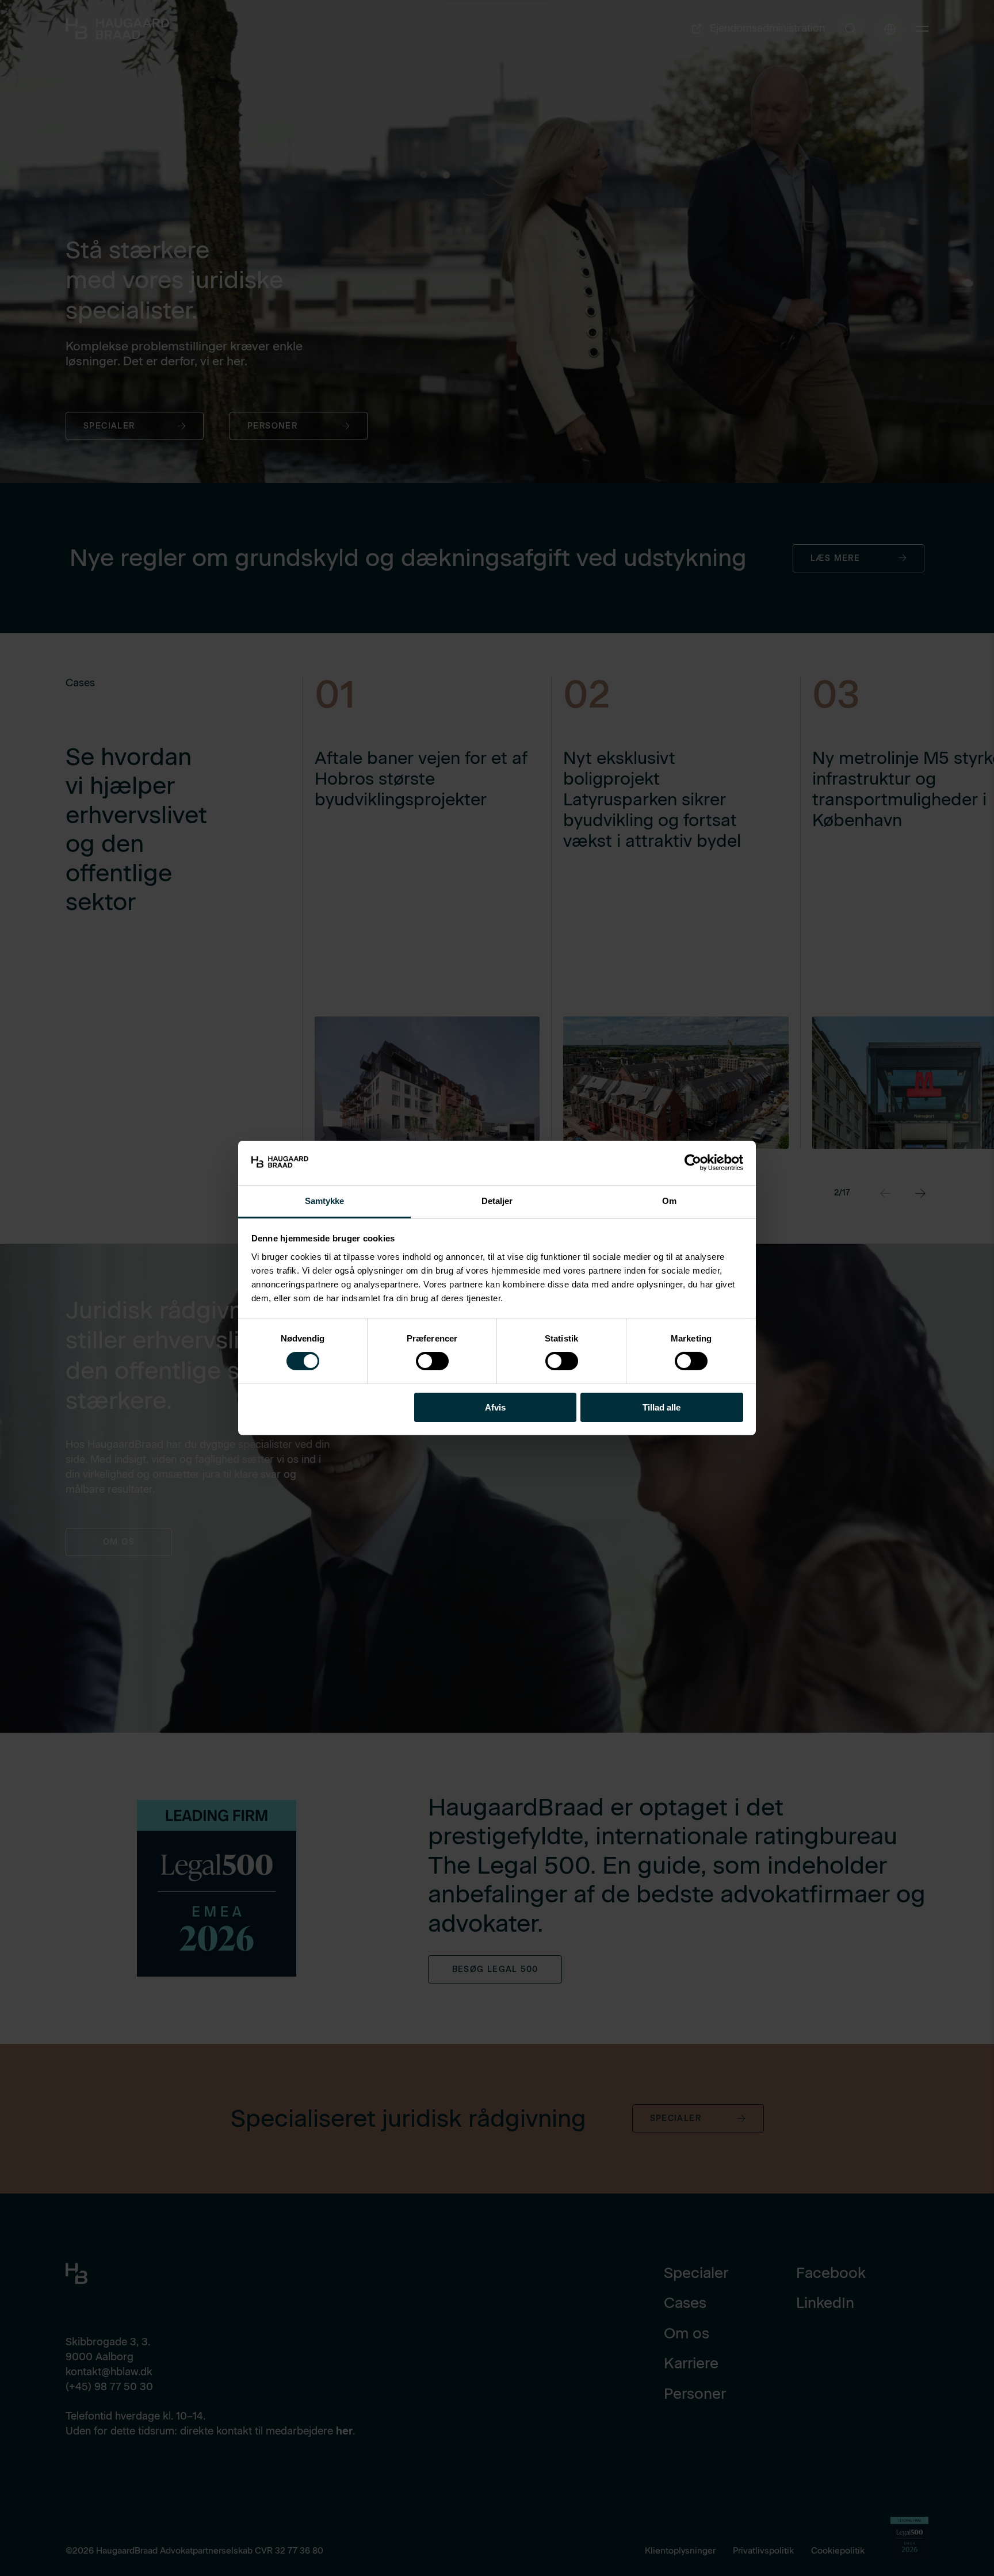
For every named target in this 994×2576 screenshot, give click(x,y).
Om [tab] (669, 1201)
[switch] (423, 1359)
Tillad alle (661, 1407)
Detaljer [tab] (497, 1201)
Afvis (495, 1407)
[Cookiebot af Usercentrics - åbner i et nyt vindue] (693, 1162)
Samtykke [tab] (325, 1201)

□ □ □ □

Set down exactly what runs from the line containing "[switch] (423, 1359)" through the last line above, both lines included.

=== RESULT FOR THIS TASK ===
[switch] (423, 1359)
Tillad alle (661, 1407)
Detaljer [tab] (497, 1201)
Afvis (495, 1407)
[Cookiebot af Usercentrics - åbner i et nyt vindue] (693, 1162)
Samtykke [tab] (325, 1201)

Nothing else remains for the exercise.